Fight the Fear

Fight. Kick. Reach the surface 

Splash. Scream. Hold your breath. Repeat. 

I’m getting tired, can anybody hear me?  

Scream louder, I can’t give up so easily. 

I am just a kid; I have a future to live 

Or do I? My life didn’t flash before my eyes 

I couldn’t see anything past the blur of the water and from the tears of my cries.  

Kick harder, but I’m tired. 

I could not touch before but now it seems like the floor is the only thing in my reach. 

Daddy I’m scared please take a moment from your conversation and look at me.  
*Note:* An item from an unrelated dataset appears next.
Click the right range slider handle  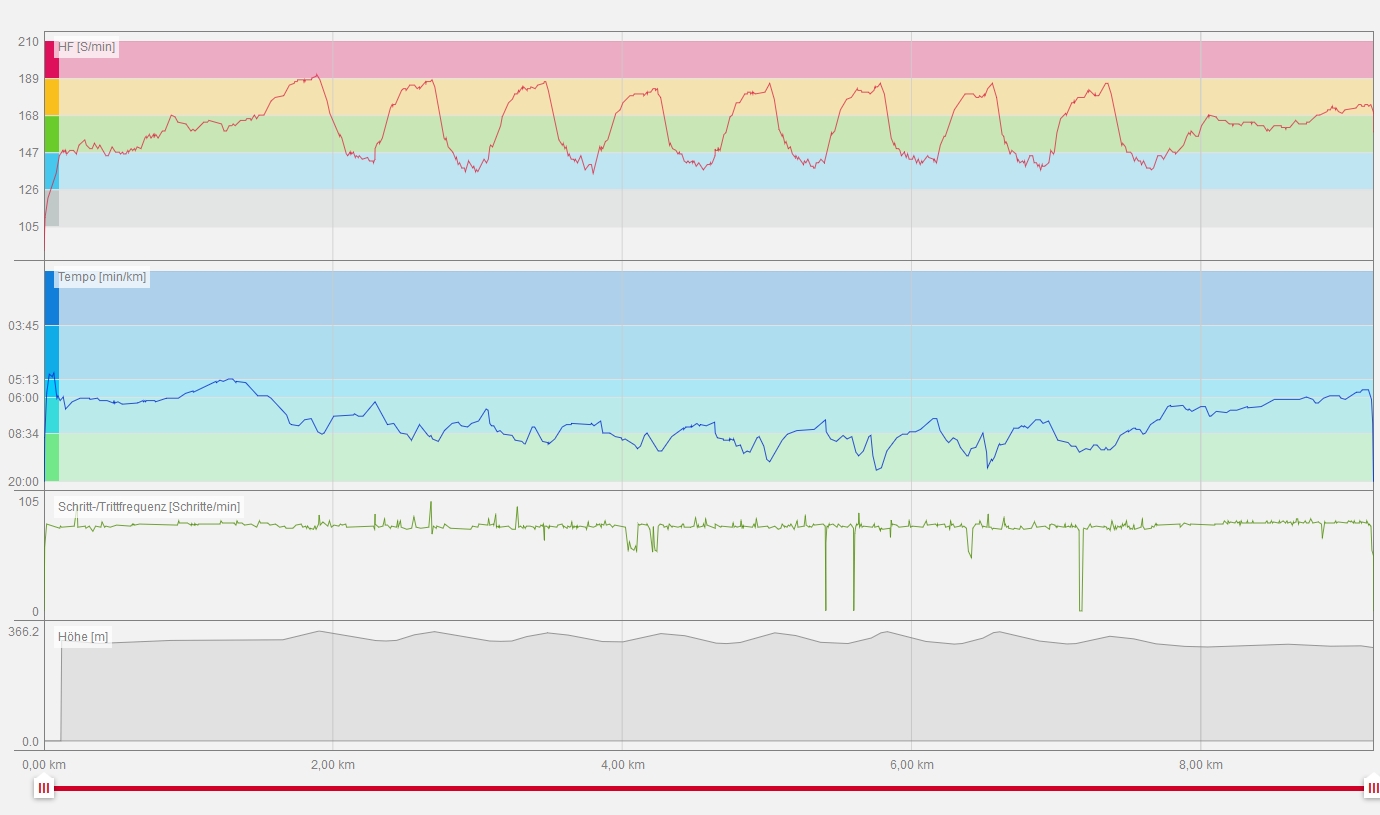pyautogui.click(x=1372, y=788)
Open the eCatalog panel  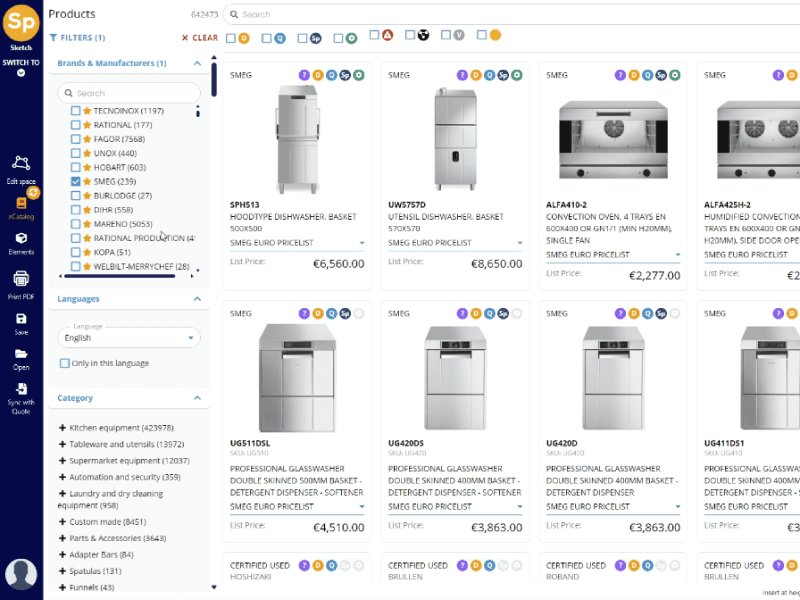(x=21, y=202)
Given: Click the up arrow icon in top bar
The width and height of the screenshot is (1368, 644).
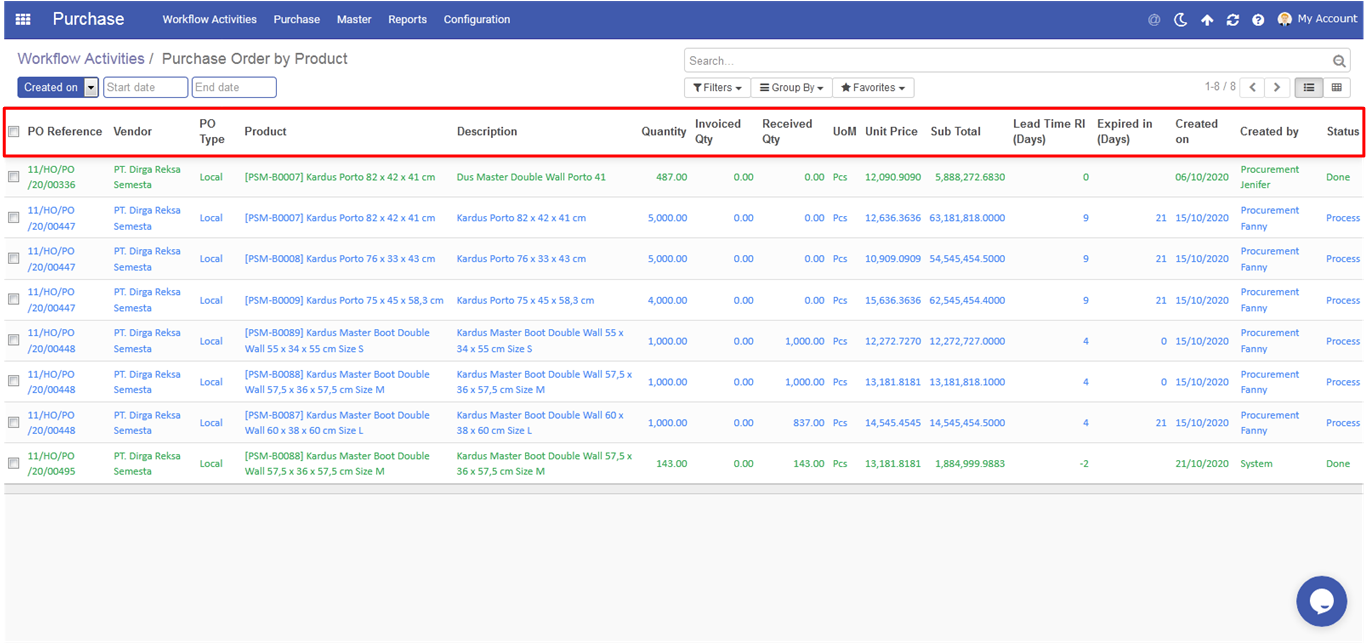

Fight. Kick. Reach the surface. 

Splash. Scream louder. Hold my breath. Repeat. 

Why didn’t I keep my floaties on? Because I wanted to be like them.  

Because I wanted to feel like I could swim.  

Yells that don’t belong to me, calling for help.  

Somebody is pulling me out.  

With the strength I still had I latched onto them fast.  

I am safe now; I am out of the water.  

Fast forward 10 years, I am at GBYC in a pool that is 9 feet deep. 

I will only go as far as I can reach with my head above the water. 

My friends jumping off the diving board one right after another. 

And I? I was paralyzed with fear.  

“What if’s” swarming around my head.  

I had enough, I want to be a kid. 

Breaking the chain of threats, I dived in. 

Nine feet to the bottom felt forever away.  

But I knew that it was too late, and it had to be today.  

I reached the bottom and I kicked it for a boost. 

I opened my eyes I wasn’t even half way up 

I was running out of breath, but I wouldn’t give up 

So, I kicked harder, faster. I fought and I won.

I'm no longer a slave to fear, and my life has begun.